* _TASK DETAILS_
For every line in the material, set down an identical one.

==================================================

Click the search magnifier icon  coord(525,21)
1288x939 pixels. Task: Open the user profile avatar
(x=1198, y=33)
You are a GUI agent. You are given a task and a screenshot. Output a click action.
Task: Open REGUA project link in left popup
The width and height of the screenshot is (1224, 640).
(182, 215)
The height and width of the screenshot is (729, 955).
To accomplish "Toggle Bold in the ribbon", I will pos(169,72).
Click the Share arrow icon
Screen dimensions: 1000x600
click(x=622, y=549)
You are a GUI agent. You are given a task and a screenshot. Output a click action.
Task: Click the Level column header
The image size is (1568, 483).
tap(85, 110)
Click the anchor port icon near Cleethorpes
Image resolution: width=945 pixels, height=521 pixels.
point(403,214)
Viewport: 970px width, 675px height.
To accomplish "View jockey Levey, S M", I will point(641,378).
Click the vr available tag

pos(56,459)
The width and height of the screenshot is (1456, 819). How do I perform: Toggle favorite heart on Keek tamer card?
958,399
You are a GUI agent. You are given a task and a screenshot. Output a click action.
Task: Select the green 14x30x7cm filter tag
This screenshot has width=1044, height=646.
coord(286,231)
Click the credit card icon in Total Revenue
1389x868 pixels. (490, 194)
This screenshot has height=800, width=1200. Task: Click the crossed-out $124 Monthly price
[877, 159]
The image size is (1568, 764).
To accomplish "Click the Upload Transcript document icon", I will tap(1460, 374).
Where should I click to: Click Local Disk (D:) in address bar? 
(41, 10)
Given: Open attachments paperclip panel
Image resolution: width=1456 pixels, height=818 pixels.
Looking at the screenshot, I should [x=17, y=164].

==================================================

* _TASK RESPONSE_
Click the search magnifier icon  coord(525,21)
1288x939 pixels. Task: Open the user profile avatar
(x=1198, y=33)
You are a GUI agent. You are given a task and a screenshot. Output a click action.
Task: Open REGUA project link in left popup
The width and height of the screenshot is (1224, 640).
(182, 215)
The height and width of the screenshot is (729, 955).
To accomplish "Toggle Bold in the ribbon", I will pos(169,72).
Click the Share arrow icon
Screen dimensions: 1000x600
click(x=622, y=549)
You are a GUI agent. You are given a task and a screenshot. Output a click action.
Task: Click the Level column header
The image size is (1568, 483).
tap(85, 110)
Click the anchor port icon near Cleethorpes
Image resolution: width=945 pixels, height=521 pixels.
point(403,214)
Viewport: 970px width, 675px height.
To accomplish "View jockey Levey, S M", I will point(641,378).
Click the vr available tag

pos(56,459)
The width and height of the screenshot is (1456, 819). How do I perform: Toggle favorite heart on Keek tamer card?
958,399
You are a GUI agent. You are given a task and a screenshot. Output a click action.
Task: Select the green 14x30x7cm filter tag
This screenshot has width=1044, height=646.
coord(286,231)
Click the credit card icon in Total Revenue
1389x868 pixels. (490, 194)
This screenshot has height=800, width=1200. Task: Click the crossed-out $124 Monthly price
[877, 159]
The image size is (1568, 764).
To accomplish "Click the Upload Transcript document icon", I will tap(1460, 374).
Where should I click to: Click Local Disk (D:) in address bar? 
(41, 10)
Given: Open attachments paperclip panel
Image resolution: width=1456 pixels, height=818 pixels.
Looking at the screenshot, I should [x=17, y=164].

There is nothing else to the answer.